Searching the HMDC with mouse or human symbols returns a row with the Hybrid homology set for each gene matching a search term. The mouse phenotype annotations and human and mouse disease annotations for genes in the homology set are shown in the row. The matrix shown in the figure has been filtered to reduce the number of rows and columns. The source for each homology cluster is: ACAN, Acan, HGNC; APOE, Apoe, HomoloGene, and HGNC; C4A, C4B, C4a, C4b, HomoloGene, and HGNC; GK, Gk, HGNC; and SMN1, SMN2, Smn1, HomoloGene. The C4A, C4B, C4a, C4b represents a case where MGI constructed a multi-gene homology cluster from several HGNC pairs. This constructed cluster is identical to the one in HomoloGene. For ACAN, Acan and SMN1, SMN2, Smn1 clusters, the source selected is the only one that had a cluster containing both mouse and human genes. For GK, Gk both sources had clusters containing mouse and human genes, the hybrid uses HGNC clusters in these cases

Links to mouse ortholog gene expression using resource-specific orthology assertions

MGD is a core component of the larger MGI system. Another part of MGI, the Gene Expression Database (GXD), integrates curated mouse gene expression data, placing the diverse biological data types in MGI in a searchable expression context (Smith et al. 2015). MGI gene detail pages feature a GXD section that offers summary-level views of expression data for the mouse gene and links to GXD pages that provide more detailed views of primary expression data. Included in the GXD section are links to external expression data for vertebrate homologs of the mouse gene, including chicken (GEISHA) (Bell et al. 2004; Darnell et al. 2007), frog (Xenbase) (Karpinka et al. 2015), and zebrafish (ZFIN) (Bradford et al. 2011). These links to expression in vertebrate model organisms rely on coordinated orthology between MGI and the model organism resources, as each resource asserts homology to mouse genes. HomoloGene includes these model organisms, but discrepancies exist between HomoloGene’s view and the homology assertions from these resources. To ensure accurate links to these external resources, MGI loads homology data from each, where expression data for the vertebrate homologs are available, taking full advantage of an infrastructure designed to accommodate homology cluster data from multiple sources. As with data from HGNC, homology data from these other vertebrate resources is pair wise, and thus MGI computes homology clusters for each resource. No Hybrid homology clusters (between HomoloGene and these resources) are necessary, since the homology in this case is used to direct specific links back to these resources. These links extend expression context to a valuable comparative genomics perspective.

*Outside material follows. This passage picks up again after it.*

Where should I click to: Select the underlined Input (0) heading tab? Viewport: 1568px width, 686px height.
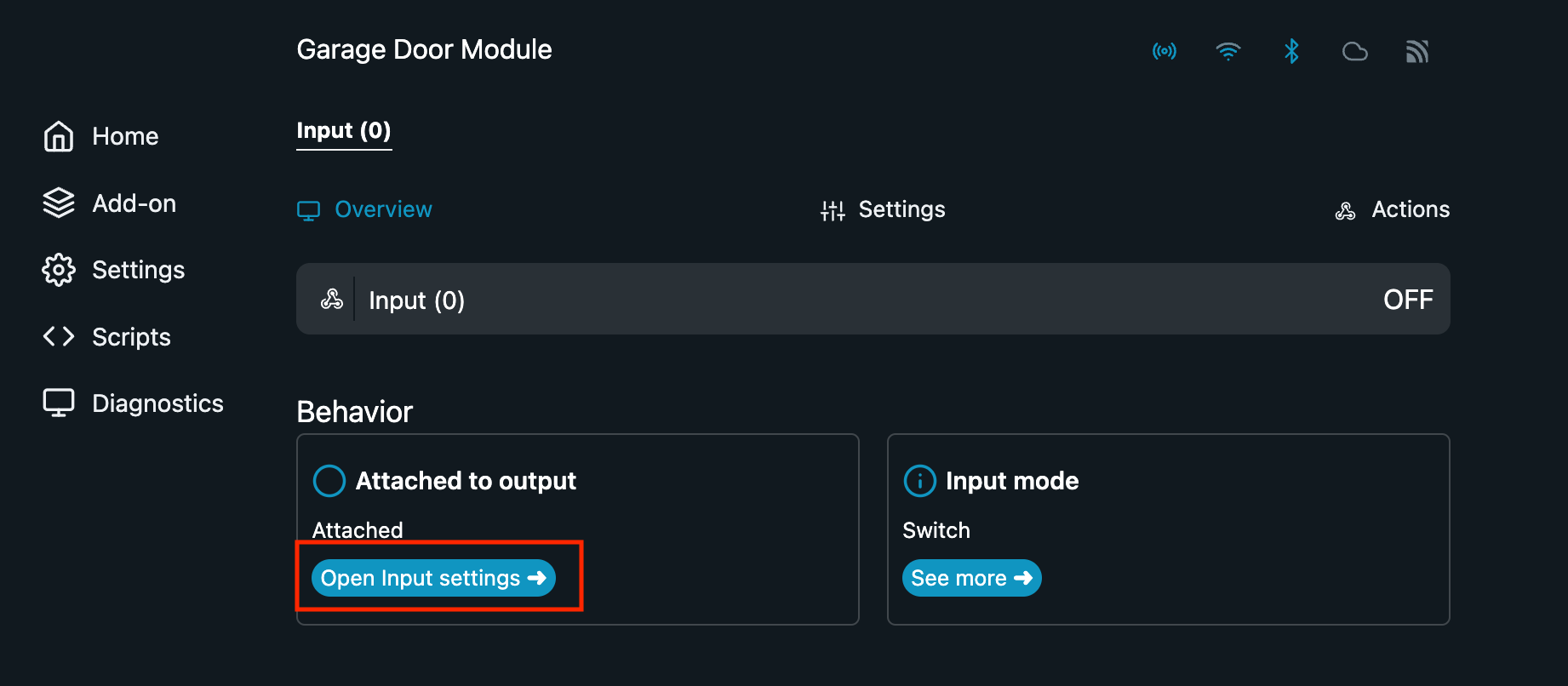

The MGD resource integrates genetic and genomic data relevant to the laboratory mouse with the core objective of facilitating the use of the mouse as a model of human biology. Key to this work is comprehensive and detailed representation of the homologous relationship between mouse genes and the genes of other organisms, in particular, human genes. The changes we have implemented in homology representation over time, including paralogy and multiple (often complementary) homology resources, have helped improve the use of MGD as a resource for comparative genomics by expanding the view of potential mouse models for human disease. The many-to-many homolog paradigm has enriched the perspective of concordance in MGD, as shared disease phenotypes among paralogs within a mouse–human homology cluster can now be realized. MGD is also actively exploring the incorporation of phylogenetic tree-based orthology predictions, such as implementing the load of the PANTHER gene families (, in the near future. As our understanding of human and mouse genetic and genomic features and their relationships to each other continues to emerge, MGD will continue to refine our representation and utilization of this knowledge as a core component of our work.